EXTRACT PROVIDED>
--- Begin ---
And now for something completely different… Coming in July from Simon & Schuster Australia is my second non-fiction title and they have done a beautiful job with this book. Two books hitting the shelves this year. Lucky me!
The blurb reads:
“An engaging, challenging and contemplative guide on how to live a compassionate life in a consumerist era.
For many years, Josephine Moon struggled with the question of eating meat; fervently wishing to live as a vegetarian yet requiring meat in her diet. From Josephine’s philosophical, spiritual and physical battle with eating meat came, Buddhism for Meat Eaters – a book for animal lovers, the environmentally and ethically conscious, and generally thoughtful people who eat meat but perhaps aren’t entirely comfortable doing so.
--- End ---
EXTRACTED RECORDS>
--- Begin ---
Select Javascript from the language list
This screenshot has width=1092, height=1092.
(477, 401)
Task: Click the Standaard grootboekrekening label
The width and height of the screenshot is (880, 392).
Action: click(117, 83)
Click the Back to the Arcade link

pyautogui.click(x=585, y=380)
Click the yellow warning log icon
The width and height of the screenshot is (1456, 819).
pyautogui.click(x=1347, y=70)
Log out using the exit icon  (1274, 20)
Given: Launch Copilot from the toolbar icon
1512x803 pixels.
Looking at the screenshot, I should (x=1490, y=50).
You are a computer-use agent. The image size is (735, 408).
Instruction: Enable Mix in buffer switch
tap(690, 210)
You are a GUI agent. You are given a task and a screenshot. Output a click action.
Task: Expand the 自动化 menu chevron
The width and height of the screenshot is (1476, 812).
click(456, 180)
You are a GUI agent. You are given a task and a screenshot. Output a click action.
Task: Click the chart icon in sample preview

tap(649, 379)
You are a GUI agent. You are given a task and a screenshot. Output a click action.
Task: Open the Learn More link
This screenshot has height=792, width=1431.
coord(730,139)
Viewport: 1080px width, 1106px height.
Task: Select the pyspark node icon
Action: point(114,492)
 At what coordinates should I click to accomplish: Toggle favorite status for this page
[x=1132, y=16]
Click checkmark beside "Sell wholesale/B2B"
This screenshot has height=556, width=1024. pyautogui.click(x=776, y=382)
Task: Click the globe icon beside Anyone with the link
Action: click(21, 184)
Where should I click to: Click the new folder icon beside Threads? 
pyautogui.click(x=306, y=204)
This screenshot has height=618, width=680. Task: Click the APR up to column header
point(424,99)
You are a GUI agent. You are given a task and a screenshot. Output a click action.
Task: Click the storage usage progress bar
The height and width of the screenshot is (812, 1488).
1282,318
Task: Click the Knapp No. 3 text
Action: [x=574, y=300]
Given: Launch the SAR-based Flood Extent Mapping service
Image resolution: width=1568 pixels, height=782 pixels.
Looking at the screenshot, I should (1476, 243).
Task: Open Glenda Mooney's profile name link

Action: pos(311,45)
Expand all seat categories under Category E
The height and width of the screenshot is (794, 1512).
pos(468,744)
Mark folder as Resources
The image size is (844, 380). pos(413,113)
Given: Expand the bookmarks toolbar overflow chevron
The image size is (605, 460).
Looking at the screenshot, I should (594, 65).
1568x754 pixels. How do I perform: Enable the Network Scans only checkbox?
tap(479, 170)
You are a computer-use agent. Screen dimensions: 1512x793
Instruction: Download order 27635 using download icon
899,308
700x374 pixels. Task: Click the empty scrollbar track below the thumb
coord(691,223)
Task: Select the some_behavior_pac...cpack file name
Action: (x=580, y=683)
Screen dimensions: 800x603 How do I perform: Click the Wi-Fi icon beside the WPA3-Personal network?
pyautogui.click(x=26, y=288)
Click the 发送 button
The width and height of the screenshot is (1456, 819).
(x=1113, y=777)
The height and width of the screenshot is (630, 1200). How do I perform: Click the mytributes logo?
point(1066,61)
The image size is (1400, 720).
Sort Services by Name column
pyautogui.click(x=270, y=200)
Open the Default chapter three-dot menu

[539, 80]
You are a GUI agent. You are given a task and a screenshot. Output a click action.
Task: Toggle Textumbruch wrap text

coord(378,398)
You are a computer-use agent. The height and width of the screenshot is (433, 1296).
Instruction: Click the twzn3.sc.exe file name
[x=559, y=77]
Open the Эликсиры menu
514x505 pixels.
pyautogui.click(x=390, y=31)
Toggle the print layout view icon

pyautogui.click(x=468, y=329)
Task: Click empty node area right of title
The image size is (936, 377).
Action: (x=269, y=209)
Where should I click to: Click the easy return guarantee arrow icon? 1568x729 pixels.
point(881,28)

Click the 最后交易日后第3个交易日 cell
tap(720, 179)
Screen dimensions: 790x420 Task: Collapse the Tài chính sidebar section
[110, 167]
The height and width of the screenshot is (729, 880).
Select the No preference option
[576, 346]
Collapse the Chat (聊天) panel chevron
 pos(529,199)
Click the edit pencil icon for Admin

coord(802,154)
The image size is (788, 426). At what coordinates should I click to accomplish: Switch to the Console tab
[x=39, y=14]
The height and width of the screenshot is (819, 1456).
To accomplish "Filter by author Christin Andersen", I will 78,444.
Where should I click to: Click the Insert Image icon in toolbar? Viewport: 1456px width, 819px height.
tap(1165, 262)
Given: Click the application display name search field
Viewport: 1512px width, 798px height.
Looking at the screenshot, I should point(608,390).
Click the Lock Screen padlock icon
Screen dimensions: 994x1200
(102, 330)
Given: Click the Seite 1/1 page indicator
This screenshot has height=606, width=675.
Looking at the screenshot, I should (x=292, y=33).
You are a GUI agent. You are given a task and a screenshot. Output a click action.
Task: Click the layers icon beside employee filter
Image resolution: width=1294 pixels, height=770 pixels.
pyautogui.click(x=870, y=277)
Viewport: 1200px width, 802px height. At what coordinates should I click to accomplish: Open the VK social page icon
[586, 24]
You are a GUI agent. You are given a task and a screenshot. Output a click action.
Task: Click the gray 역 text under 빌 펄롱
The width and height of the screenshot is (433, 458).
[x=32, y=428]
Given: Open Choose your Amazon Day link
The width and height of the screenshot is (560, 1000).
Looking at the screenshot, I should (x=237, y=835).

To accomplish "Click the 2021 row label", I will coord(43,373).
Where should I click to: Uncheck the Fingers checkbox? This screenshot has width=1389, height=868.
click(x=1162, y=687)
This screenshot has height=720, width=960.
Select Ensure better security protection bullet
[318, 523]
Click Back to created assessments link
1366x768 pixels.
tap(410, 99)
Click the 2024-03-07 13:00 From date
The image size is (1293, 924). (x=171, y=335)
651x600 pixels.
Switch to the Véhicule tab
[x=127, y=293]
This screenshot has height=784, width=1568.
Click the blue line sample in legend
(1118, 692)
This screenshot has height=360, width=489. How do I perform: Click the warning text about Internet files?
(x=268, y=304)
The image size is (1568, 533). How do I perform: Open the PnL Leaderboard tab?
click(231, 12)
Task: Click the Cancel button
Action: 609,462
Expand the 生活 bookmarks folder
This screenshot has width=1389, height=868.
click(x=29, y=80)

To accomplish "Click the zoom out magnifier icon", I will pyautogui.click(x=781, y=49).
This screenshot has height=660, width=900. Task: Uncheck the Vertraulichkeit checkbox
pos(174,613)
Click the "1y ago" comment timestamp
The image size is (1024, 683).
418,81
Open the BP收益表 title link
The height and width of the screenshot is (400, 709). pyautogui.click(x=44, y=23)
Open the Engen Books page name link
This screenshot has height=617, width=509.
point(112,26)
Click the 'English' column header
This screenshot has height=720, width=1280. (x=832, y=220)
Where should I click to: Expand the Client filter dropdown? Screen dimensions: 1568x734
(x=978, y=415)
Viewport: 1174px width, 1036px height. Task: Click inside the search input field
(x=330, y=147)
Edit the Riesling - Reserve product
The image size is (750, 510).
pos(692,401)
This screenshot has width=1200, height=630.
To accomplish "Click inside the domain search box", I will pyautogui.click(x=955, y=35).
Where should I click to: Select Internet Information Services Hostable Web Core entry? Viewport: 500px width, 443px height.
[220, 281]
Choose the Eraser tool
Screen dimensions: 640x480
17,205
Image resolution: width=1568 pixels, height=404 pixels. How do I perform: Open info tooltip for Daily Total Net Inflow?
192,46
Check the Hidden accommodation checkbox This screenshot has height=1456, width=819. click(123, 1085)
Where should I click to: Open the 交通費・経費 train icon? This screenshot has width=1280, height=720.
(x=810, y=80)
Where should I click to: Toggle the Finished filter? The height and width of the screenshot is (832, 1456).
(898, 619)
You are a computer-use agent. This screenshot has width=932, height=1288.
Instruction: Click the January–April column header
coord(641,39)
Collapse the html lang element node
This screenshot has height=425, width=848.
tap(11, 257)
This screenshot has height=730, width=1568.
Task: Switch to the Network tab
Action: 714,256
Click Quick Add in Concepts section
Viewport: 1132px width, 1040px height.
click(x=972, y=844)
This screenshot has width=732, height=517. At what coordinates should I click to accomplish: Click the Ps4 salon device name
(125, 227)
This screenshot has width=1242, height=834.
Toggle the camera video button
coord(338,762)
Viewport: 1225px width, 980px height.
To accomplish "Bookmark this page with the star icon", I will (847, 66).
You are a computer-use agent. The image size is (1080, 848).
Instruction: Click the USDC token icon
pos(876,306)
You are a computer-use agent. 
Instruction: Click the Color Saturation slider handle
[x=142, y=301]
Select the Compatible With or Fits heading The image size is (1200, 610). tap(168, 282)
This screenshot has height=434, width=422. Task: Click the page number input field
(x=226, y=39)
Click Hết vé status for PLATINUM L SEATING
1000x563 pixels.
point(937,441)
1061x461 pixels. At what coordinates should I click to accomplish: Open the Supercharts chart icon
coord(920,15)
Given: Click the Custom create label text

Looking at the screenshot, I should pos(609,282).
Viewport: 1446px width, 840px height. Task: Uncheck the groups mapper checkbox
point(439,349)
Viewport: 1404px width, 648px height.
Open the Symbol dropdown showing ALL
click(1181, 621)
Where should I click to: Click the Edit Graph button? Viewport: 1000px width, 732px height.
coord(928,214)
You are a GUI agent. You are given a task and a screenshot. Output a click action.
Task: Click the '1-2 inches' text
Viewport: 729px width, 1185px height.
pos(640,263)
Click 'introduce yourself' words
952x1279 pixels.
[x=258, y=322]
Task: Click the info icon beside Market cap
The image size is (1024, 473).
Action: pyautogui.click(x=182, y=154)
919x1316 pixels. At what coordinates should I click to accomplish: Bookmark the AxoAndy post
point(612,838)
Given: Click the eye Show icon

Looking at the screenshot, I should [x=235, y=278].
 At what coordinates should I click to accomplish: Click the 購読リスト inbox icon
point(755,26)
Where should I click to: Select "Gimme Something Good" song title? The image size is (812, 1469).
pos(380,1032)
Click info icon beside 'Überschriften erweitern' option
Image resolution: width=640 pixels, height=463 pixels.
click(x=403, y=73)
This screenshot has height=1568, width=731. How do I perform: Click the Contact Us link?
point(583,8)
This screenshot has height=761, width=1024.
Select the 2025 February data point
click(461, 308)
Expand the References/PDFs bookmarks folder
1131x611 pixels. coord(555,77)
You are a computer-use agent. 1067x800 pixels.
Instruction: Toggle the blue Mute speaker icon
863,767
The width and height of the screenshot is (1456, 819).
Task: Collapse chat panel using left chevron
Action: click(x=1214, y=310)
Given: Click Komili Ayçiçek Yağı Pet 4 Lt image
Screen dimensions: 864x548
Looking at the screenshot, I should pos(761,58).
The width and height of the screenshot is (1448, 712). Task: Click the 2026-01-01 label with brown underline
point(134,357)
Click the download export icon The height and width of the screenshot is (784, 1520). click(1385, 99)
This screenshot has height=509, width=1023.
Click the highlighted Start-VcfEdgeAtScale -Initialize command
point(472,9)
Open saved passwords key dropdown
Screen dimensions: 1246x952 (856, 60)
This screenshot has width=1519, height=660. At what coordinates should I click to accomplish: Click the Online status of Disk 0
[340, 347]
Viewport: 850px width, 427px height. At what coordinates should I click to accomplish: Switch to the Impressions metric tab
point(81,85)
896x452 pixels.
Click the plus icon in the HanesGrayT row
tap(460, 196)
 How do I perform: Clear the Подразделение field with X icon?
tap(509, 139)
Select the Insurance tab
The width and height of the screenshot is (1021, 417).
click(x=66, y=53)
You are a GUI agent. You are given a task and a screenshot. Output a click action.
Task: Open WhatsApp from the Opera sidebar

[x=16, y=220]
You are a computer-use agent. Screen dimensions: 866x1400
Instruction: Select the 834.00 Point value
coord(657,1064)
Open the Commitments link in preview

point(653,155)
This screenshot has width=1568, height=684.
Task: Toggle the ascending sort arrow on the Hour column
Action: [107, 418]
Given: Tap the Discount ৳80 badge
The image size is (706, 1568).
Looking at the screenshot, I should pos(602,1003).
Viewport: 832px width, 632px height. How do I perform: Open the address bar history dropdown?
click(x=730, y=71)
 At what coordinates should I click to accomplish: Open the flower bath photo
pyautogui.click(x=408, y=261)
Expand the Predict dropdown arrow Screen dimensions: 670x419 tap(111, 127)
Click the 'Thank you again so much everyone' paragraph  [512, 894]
--- End ---
GIVEN TASK 1> Could you return the part of the book announcement starting at "And now for" and ending at "a consumerist era.", copied word for word?
GIVEN TASK 2> In the records, starting at their first line and ending at the line that contains "Log out using", could you replace "language list" with "language dropdown" and give back only those lines, otherwise unchanged?

CORRECT RESPONSE 1>
And now for something completely different… Coming in July from Simon & Schuster Australia is my second non-fiction title and they have done a beautiful job with this book. Two books hitting the shelves this year. Lucky me!
The blurb reads:
“An engaging, challenging and contemplative guide on how to live a compassionate life in a consumerist era.

CORRECT RESPONSE 2>
Select Javascript from the language dropdown
This screenshot has width=1092, height=1092.
(477, 401)
Task: Click the Standaard grootboekrekening label
The width and height of the screenshot is (880, 392).
Action: click(117, 83)
Click the Back to the Arcade link

pyautogui.click(x=585, y=380)
Click the yellow warning log icon
The width and height of the screenshot is (1456, 819).
pyautogui.click(x=1347, y=70)
Log out using the exit icon  (1274, 20)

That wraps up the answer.